# START OF Text to read

Apartment resident and evacuee Marsha Tolliver after receiving a blanket and slippers from the Red Cross. Tolliver left her apartment after police told her to evacuate. She forgot her shoes. Nov. 21, 2020. Photo: Pete Rosos
Apartment resident and evacuee Marsha Tolliver after receiving a blanket and slippers from the Red Cross on Nov. 21, the night the fire broke out at 2067 University Ave. Tolliver left her apartment after police told her to evacuate. She forgot her shoes.  Photo: Pete Rosos
Apartment resident and evacuee Marsha Tolliver after receiving a blanket and slippers from the Red Cross on Nov. 21, the night the fire broke out at 2067 University Ave. Tolliver left her apartment after police told her to evacuate. She forgot her shoes.  Photo: Pete Rosos

It’s been four nights since Marsha Tolliver had to flee her room on University Avenue after a fire broke out next door in a seven-story building under construction — and she hasn’t slept in a bed since.

The order to evacuate came so quickly that Tolliver, 66, only had time to grab a bag with her computer as she left her dorm-style room at 2057 University Ave. She didn’t have time to put on any shoes, so she walked barefoot in the cold night to the Red Cross van set up a block away. The volunteer there gave her some green slippers, a blanket and about $400 for a hotel room.

But Tolliver was in a quandary. She needed a uniform to go to work at her security job in San Francisco and she hadn’t stuffed any clothes into her bag. But the only money she had was the cash from the Red Cross. So, Tolliver decided to buy a white shirt, black pants and shoes with the money that was supposed to go to a hotel. That meant she didn’t have any place to sleep — and hasn’t since Saturday.

# END OF Text to read

* _Exercises to complete_:
1: Reproduce the part of the article about the University Avenue fire that opens with the words containing "It’s been four" and closes with "a bed since.".
2: Using the article about the University Avenue fire:
(a) How old is Marsha Tolliver?
(b) How many stories does the building under construction have?
(c) What did Tolliver buy with the Red Cross money?

# START OF Collected material

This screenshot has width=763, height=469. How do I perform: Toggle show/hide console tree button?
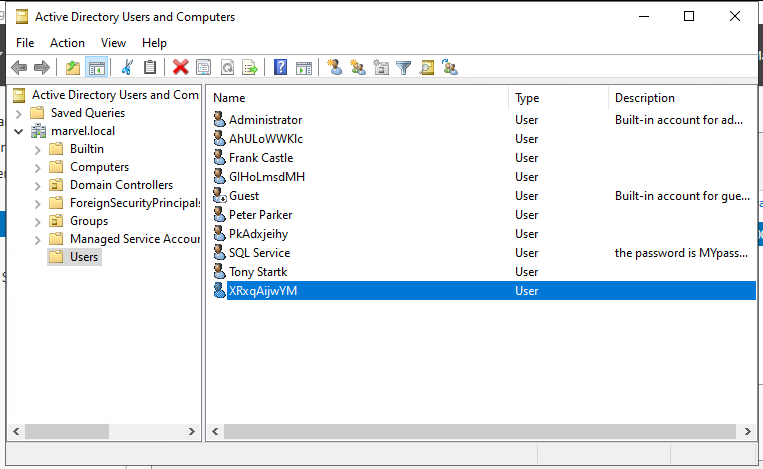[97, 67]
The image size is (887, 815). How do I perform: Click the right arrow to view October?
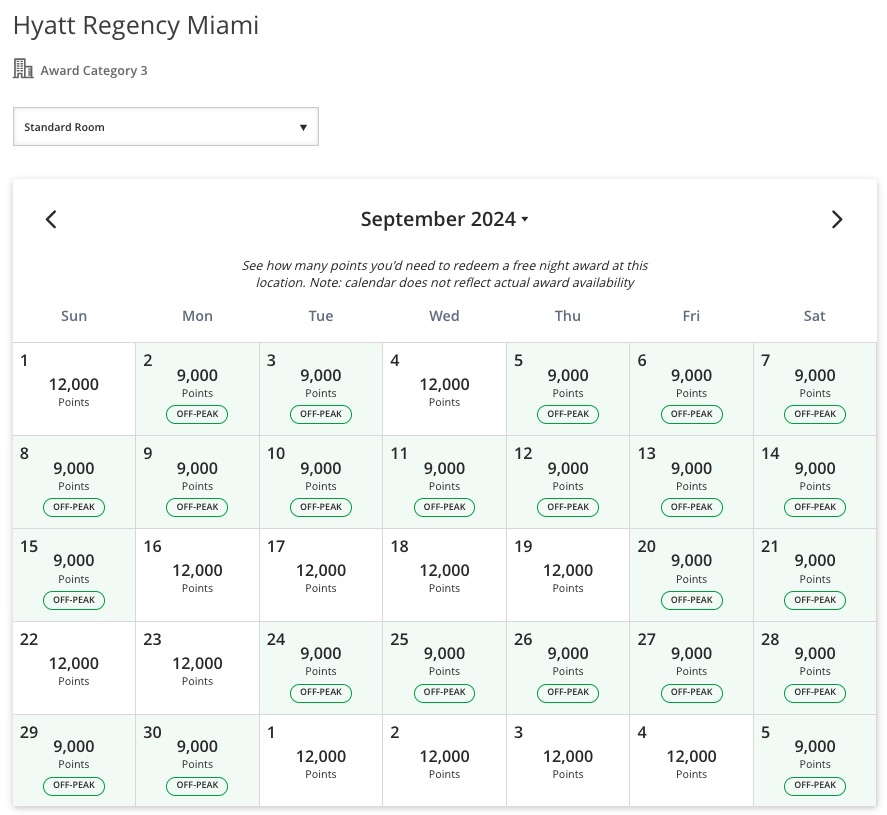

# END OF Collected material

* _Solutions to each task_:
1:
It’s been four nights since Marsha Tolliver had to flee her room on University Avenue after a fire broke out next door in a seven-story building under construction — and she hasn’t slept in a bed since.

2:
(a) 66
(b) Seven
(c) A white shirt, black pants and shoes